There seems to be some kind of sexual undertone to the Riehl discourse, even when he is talking about people in the same general region of political space (well to the right of center) as he is. He is awfully pleased with himself, it seems, and no doubt thinks he has knocked Frum for a loop.
Looks like your example gets a C minus (just what I got on my Tom Sawyer essay). But shoot, at least that is a passing grade.
Dear Ed Whitney,
Trolls are to be ignored.
Thank you.
But trolls are people too! We may snap their jock, but we don't kick them in the balls. That is the difference between the RBC and the wingnuts.
Maybe if, instead of Tom Sawyer, I had written about the dangers faced by the Three Billy Goats Gruff…
"This SCOTUS construes the application of the commerce clause fairly narrowly."
In much the same sense that the Milky Way galaxy is smaller than the entire universe, yes. They've indicated that they're not yet ready to read it as a grant of authority to regulate EVERYTHING under ANY circumstances whatsoever. Oh, that's narrow.
Yeah, a product it's actually illegal to buy across state lines, that's something which clearly falls under the interstate commerce clause.
I was thinking along the same lines as Brett B about the commerce clause, but in following the link provided by James Wimberly, I found http://healthcarereform.nejm.org/?p=2764, which discusses the issue under the clearly enumerated power of Congress to tax; the new law may not depend on the commerce clause at all. The writer of the column does not think that there will be five votes on the current Court to reject decades of precedents, but that was written before the Court struck down a century of precedents in deciding that corporations have the same rights as individuals when it comes to campaign contributions.
I am still not convinced that the suits are entirely frivolous. Flawed, yes, but flawed and frivolous are two different things.
There have been individual mandates to purchase products in the past, as in the Militia Act of 1792, requiring every free able-bodied male citizen to "provide himself with a good musket or firelock, a sufficient bayonet and belt, two spare flints, and a knapsack, a pouch, with a box therein, to contain not less than twenty four cartridges, suited to the bore of his musket or firelock, each cartridge to contain a proper quantity of powder and ball; or with a good rifle, knapsack, shot-pouch, and powder-horn, twenty balls suited to the bore of his rifle, and a quarter of a pound of powder" This was the power to provide for the common defense by establishing a uniform militia throughout the country. Constitutionally, a no-brainer.

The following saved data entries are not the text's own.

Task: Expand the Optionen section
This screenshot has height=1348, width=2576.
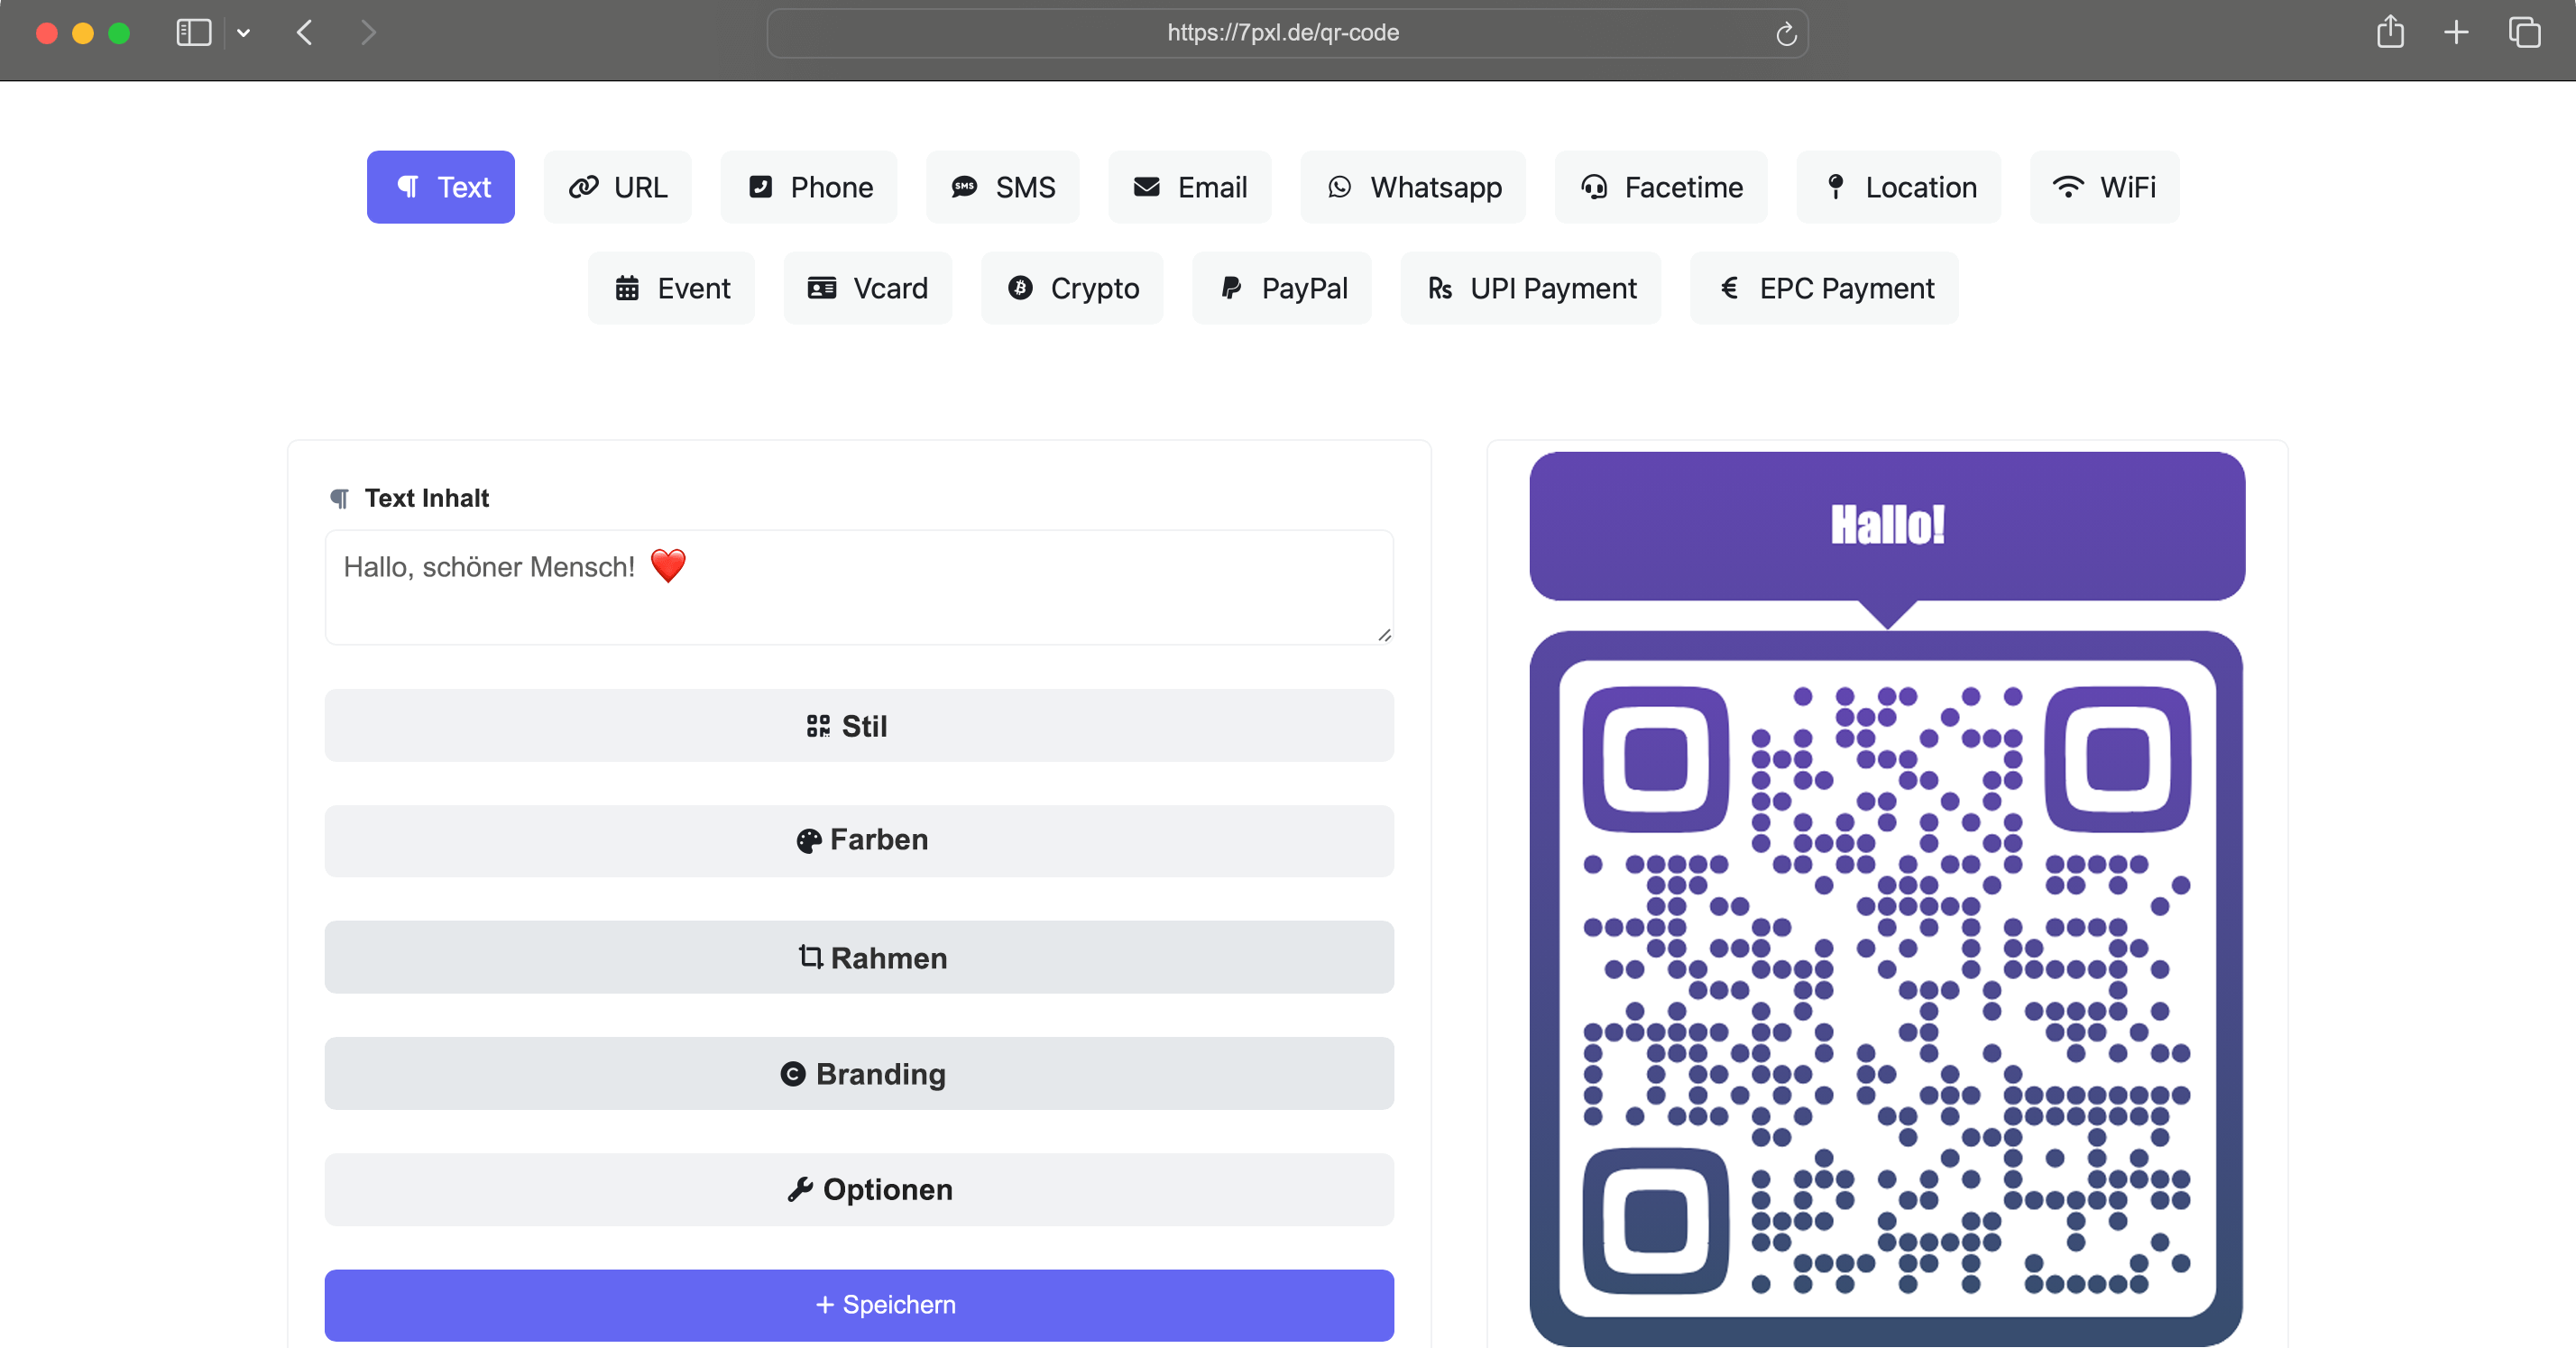Action: point(859,1189)
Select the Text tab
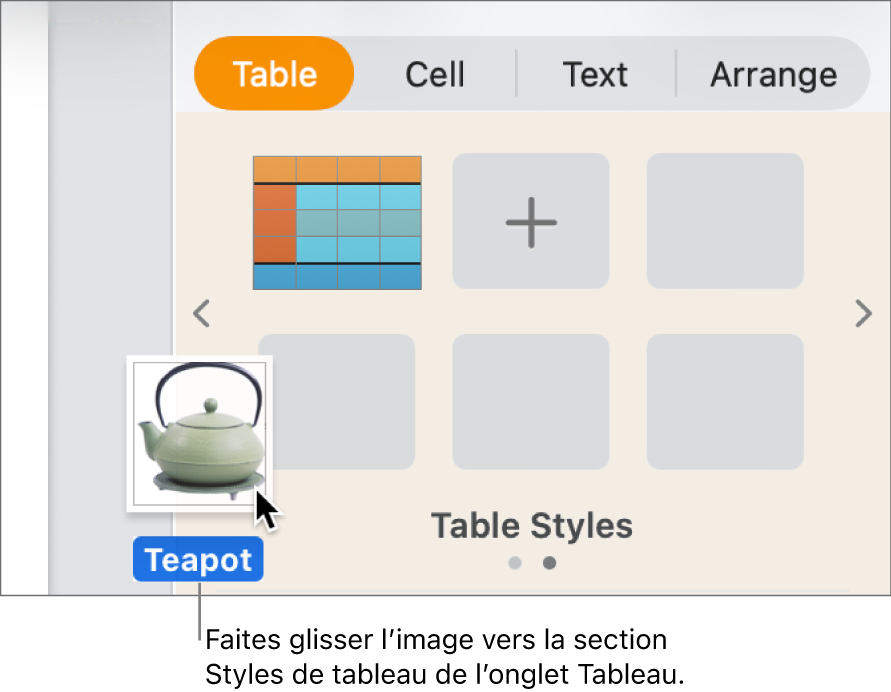 595,73
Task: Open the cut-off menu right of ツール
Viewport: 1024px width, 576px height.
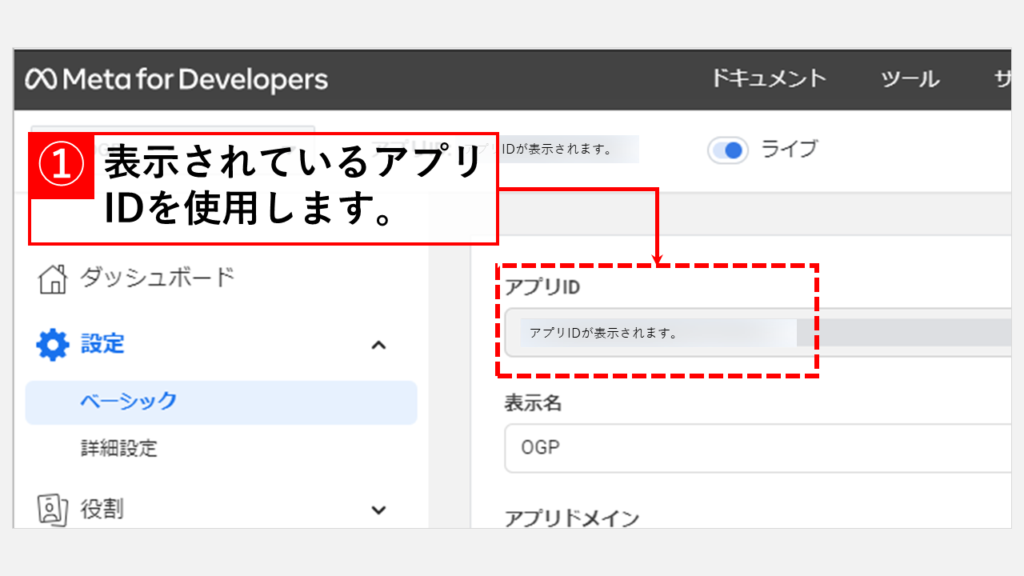Action: pos(1004,79)
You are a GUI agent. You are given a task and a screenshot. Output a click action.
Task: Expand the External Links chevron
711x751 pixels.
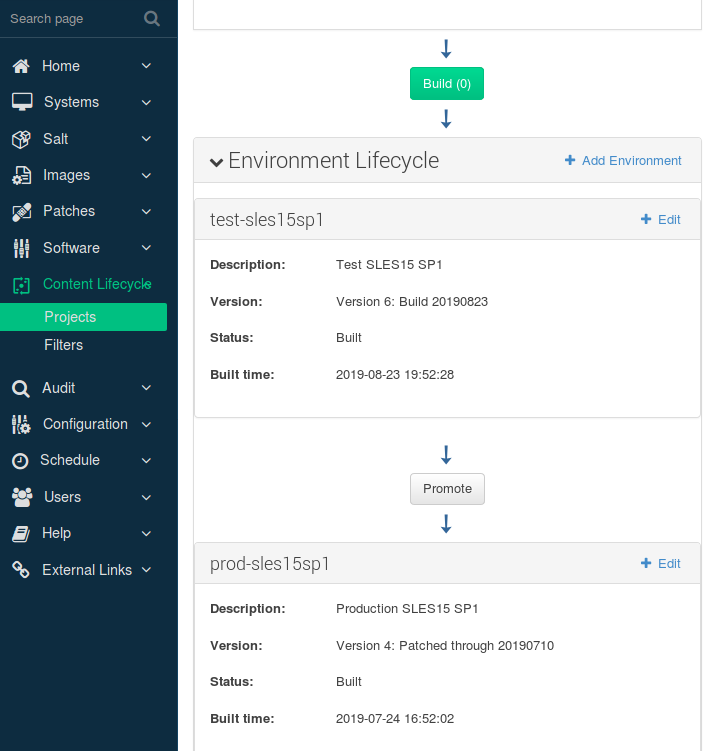147,570
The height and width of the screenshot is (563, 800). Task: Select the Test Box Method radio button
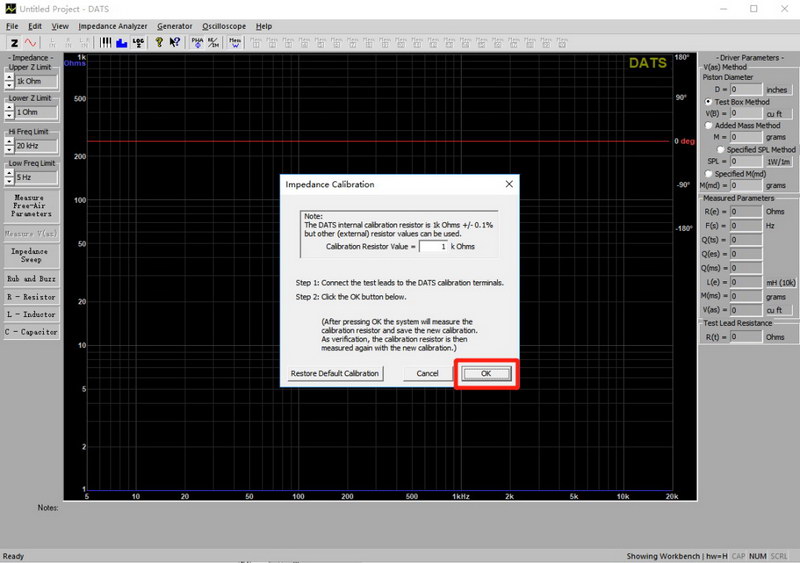coord(709,102)
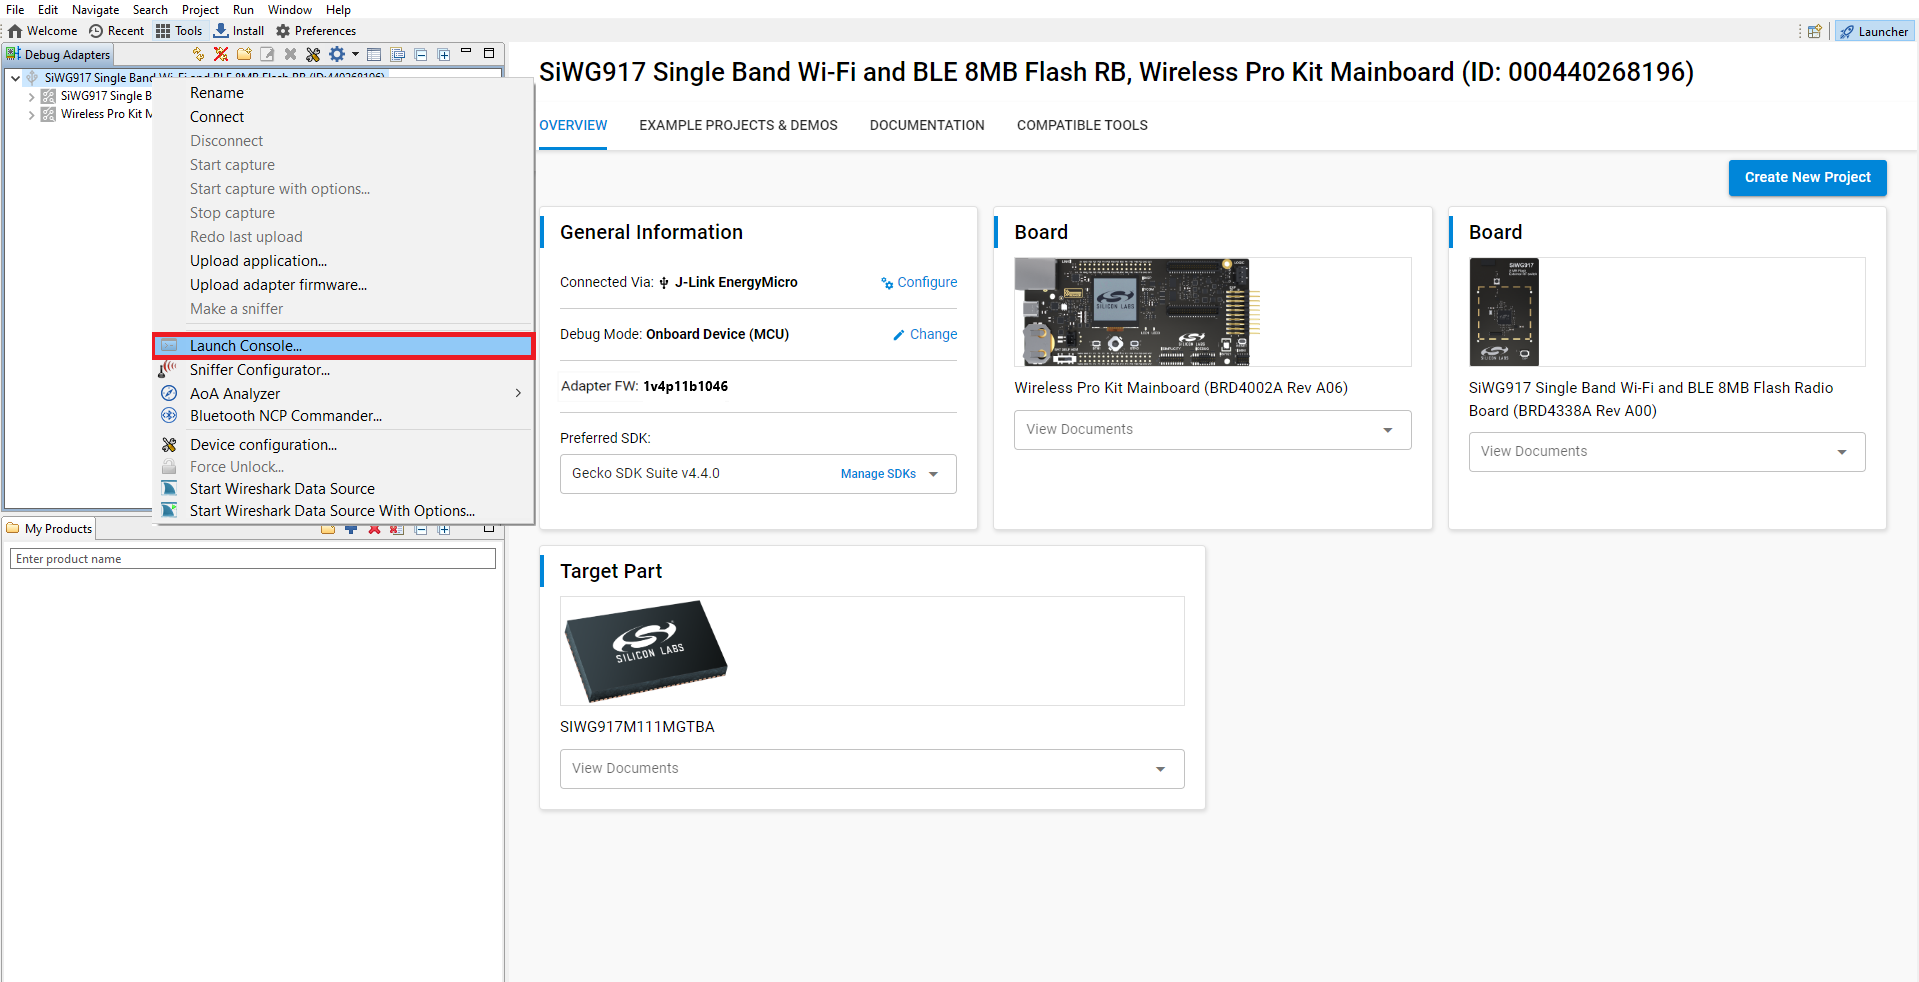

It appears that the issue is likely to be not so much the tax on individuals who do not provide themselves with insurance, but the authority of Congress to impose such a tax. Before I owned a house, I had to pay extra taxes on income that now is sheltered by the mortgage interest deduction. By not purchasing a home, I was subject to taxes from which I am now exempt. Was I the victim of an unconstitutional individual mandate to purchase a house, or was I taxed extra for being a renter? My tax bill was greater than that of homeowners with the same income. The tax bill of the uninsured will be greater than the tax bill of the insured. It sounds constitutional to my untrained ear.